/---
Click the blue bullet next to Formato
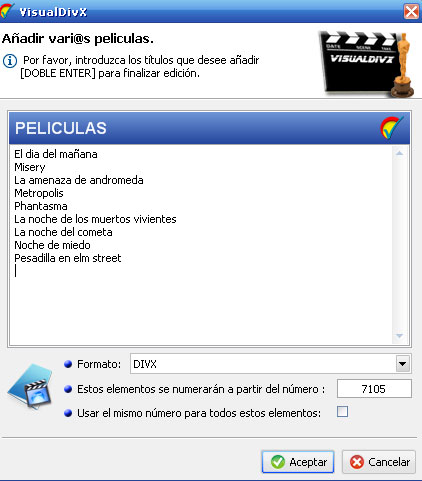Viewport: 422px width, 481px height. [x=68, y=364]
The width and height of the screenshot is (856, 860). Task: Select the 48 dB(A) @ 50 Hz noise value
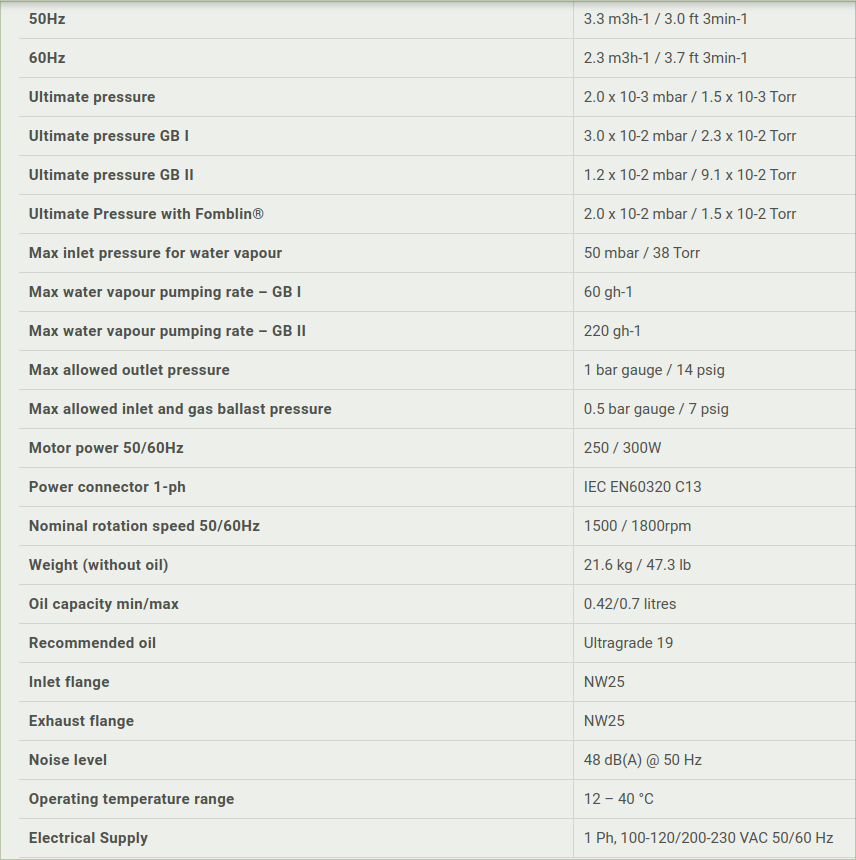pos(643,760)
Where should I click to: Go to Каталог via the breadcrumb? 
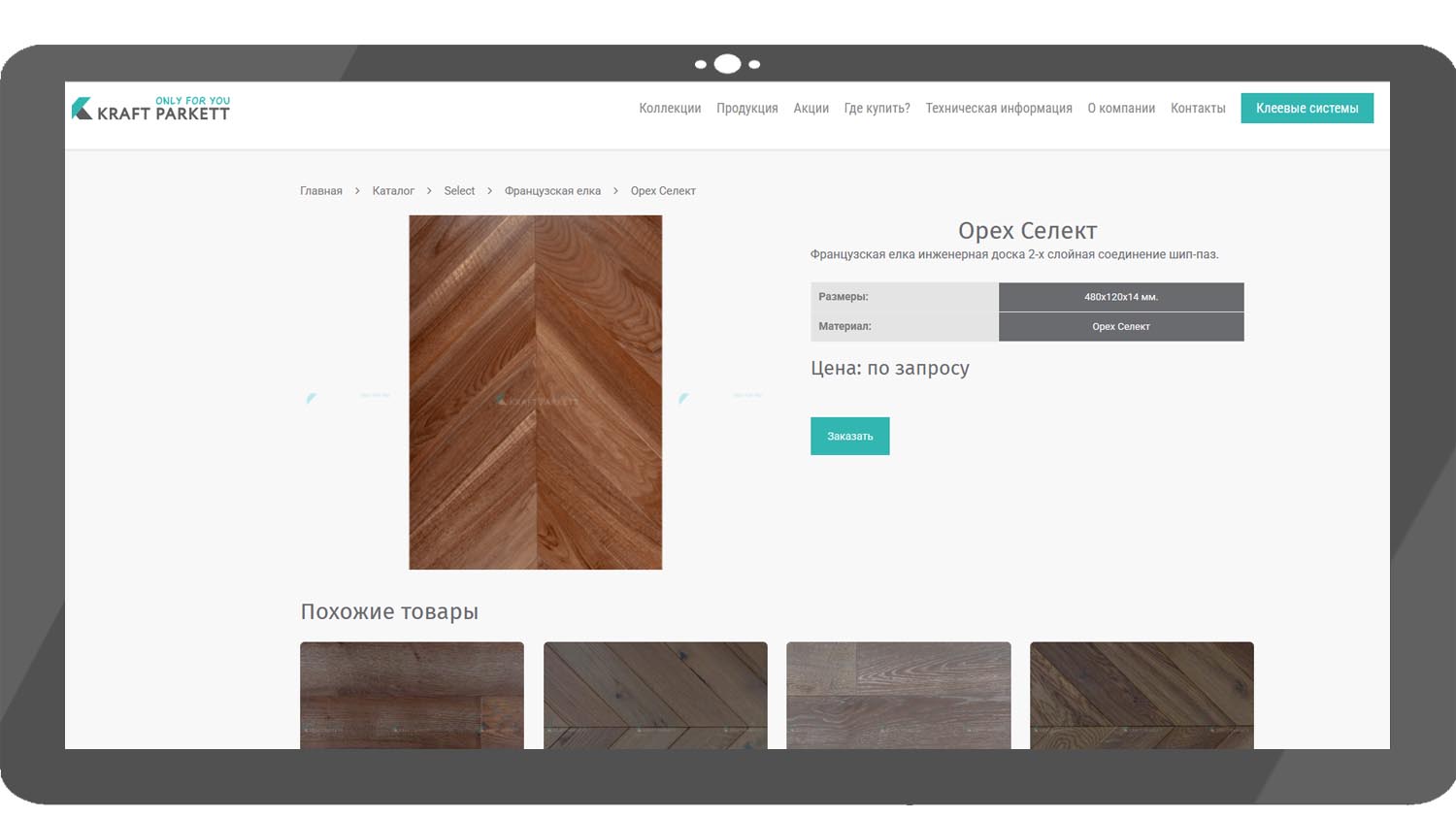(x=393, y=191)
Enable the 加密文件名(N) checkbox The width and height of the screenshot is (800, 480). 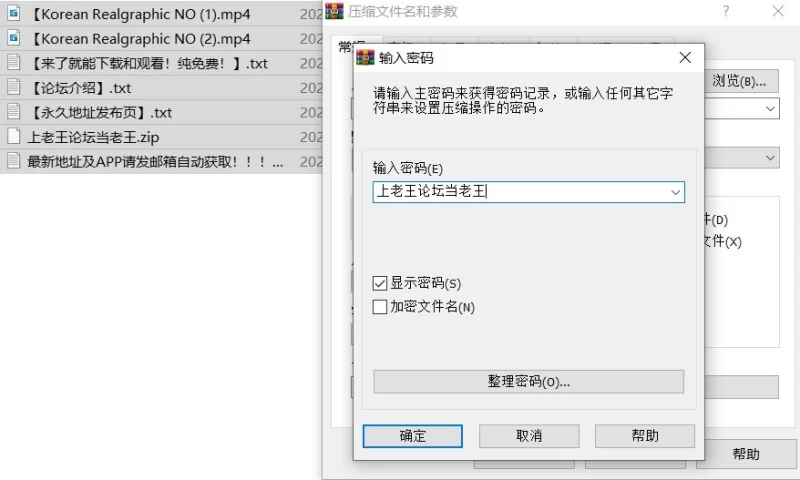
\---
Work to complete: What you output must be exactly the lines from the line with "Where should I" through the last line of the listing, pictures excluded.

Answer section:
Where should I click to: Go to Каталог via the breadcrumb? 
(x=393, y=191)
Enable the 加密文件名(N) checkbox The width and height of the screenshot is (800, 480). 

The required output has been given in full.